▶ _Texto de estudio_:
_ _ _ _ _ _ _

La captura del presidente Nicolás Maduro, tras un operativo militar de Estados Unidos hace un mes, ha relegado a la oposición venezolana en su relación con Washington, que ahora negocia directamente con la presidenta encargada Delcy Rodríguez.
El secretario de Estado estadounidense, Marco Rubio, señaló ante el Senado que la líder opositora y premio Nobel de la Paz, María Corina Machado, “podría formar parte” de una eventual transición política en Venezuela. Sin embargo, advirtió que el control de las fuerzas armadas y las instituciones gubernamentales permanece bajo el régimen liderado por Rodríguez. Rubio agregó que la Administración de Donald Trump no planea un nuevo ataque, aunque no descarta ninguna alternativa si la presidenta encargada no coopera con Estados Unidos.
El politólogo Pablo Andrés Quintero opinó que la oposición se encuentra en una posición de “gran desventaja” al haber perdido la interlocución directa con Washington y carecer de la capacidad de influir en decisiones estratégicas, como el manejo del sector petrolero, actualmente en manos del gobierno de Rodríguez.
Trump ha sugerido un acercamiento entre chavismo y oposición para promover una transición democrática. Aunque reconoce a Machado como “una muy buena persona”, ha elogiado el desempeño de Rodríguez como líder interina. Según el politólogo Piero Trepiccione, esta estrategia busca evitar escenarios de desestabilización como los ocurridos en Irak, Afganistán o Libia.
Machado, por su parte, insiste en que la transición sea “real” y que ningún sector del régimen permanezca en el poder, posición que, según Quintero, podría debilitar su apoyo entre aliados internacionales.
Si bien la oposición ve a Trump como su principal aliado por su influencia global, los expertos recomiendan no depender completamente de su estrategia y enfatizan la necesidad de unidad entre los líderes opositores, pasando de slogans a acciones concretas, y de vincular sus propuestas con las necesidades de la ciudadanía para recuperar participación política.

_ _ _ _ _ _ _

[Elementos almacenados]
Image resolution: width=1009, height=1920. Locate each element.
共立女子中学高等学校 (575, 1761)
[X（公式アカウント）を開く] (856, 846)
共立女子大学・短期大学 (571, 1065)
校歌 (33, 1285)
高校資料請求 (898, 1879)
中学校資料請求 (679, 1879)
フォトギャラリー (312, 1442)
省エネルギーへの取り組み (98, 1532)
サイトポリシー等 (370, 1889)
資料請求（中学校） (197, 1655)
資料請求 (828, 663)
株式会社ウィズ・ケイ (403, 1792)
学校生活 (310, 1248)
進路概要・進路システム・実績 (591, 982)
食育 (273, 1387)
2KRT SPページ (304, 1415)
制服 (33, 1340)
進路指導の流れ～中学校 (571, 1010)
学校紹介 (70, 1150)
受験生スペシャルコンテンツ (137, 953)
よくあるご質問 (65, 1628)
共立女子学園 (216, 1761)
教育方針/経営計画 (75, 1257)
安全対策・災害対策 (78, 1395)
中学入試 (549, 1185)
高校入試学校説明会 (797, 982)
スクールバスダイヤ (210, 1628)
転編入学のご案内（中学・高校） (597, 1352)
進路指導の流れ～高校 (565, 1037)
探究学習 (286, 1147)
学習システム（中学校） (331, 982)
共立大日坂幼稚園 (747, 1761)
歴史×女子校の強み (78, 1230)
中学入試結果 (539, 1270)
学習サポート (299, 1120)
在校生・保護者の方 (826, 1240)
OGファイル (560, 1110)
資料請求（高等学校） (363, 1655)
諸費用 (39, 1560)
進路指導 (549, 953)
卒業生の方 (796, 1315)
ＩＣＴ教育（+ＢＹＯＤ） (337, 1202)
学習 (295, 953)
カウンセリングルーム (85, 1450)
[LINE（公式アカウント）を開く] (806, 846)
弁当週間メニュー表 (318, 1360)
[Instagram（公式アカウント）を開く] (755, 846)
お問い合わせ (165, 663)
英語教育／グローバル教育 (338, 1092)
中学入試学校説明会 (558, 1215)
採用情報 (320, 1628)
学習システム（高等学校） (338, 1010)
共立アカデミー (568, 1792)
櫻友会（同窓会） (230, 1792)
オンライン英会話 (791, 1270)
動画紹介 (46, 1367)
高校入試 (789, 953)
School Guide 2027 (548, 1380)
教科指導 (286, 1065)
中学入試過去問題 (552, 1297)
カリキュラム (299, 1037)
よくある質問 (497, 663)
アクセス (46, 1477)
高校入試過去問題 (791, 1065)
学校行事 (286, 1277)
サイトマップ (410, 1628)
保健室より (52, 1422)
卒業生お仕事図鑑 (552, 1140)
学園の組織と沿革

_ _ _ _ _ _ _

▶ _Problema 1_: Copia literalmente, del texto sobre la oposición venezolana, el fragmento que va desde "El secretario de" hasta "gobierno de Rodríguez.".
▶ _Problema 2_:
Responde según el texto sobre la oposición venezolana:
(a) ¿Qué cargo ocupa Marco Rubio?
(b) Según Trepiccione, ¿qué escenarios de desestabilización busca evitar la estrategia de Trump?
(c) ¿Qué sector, según Quintero, está en manos del gobierno de Rodríguez?
▶ _Problema 3_: ¿Por qué, según Quintero, la oposición se encuentra en una posición de "gran desventaja"? Explícalo en una a tres oraciones a partir del texto sobre la oposición venezolana.
Las filas no tienen relación con el texto sobre la oposición venezolana.

▶ _Respuesta 1_:
El secretario de Estado estadounidense, Marco Rubio, señaló ante el Senado que la líder opositora y premio Nobel de la Paz, María Corina Machado, “podría formar parte” de una eventual transición política en Venezuela. Sin embargo, advirtió que el control de las fuerzas armadas y las instituciones gubernamentales permanece bajo el régimen liderado por Rodríguez. Rubio agregó que la Administración de Donald Trump no planea un nuevo ataque, aunque no descarta ninguna alternativa si la presidenta encargada no coopera con Estados Unidos.
El politólogo Pablo Andrés Quintero opinó que la oposición se encuentra en una posición de “gran desventaja” al haber perdido la interlocución directa con Washington y carecer de la capacidad de influir en decisiones estratégicas, como el manejo del sector petrolero, actualmente en manos del gobierno de Rodríguez.

▶ _Respuesta 2_:
(a) Es el secretario de Estado estadounidense.
(b) Los ocurridos en Irak, Afganistán o Libia.
(c) El sector petrolero.

▶ _Respuesta 3_: Según Quintero, la oposición perdió la interlocución directa con Washington. Además, carece de la capacidad de influir en decisiones estratégicas, como el manejo del sector petrolero, que está en manos del gobierno de Rodríguez.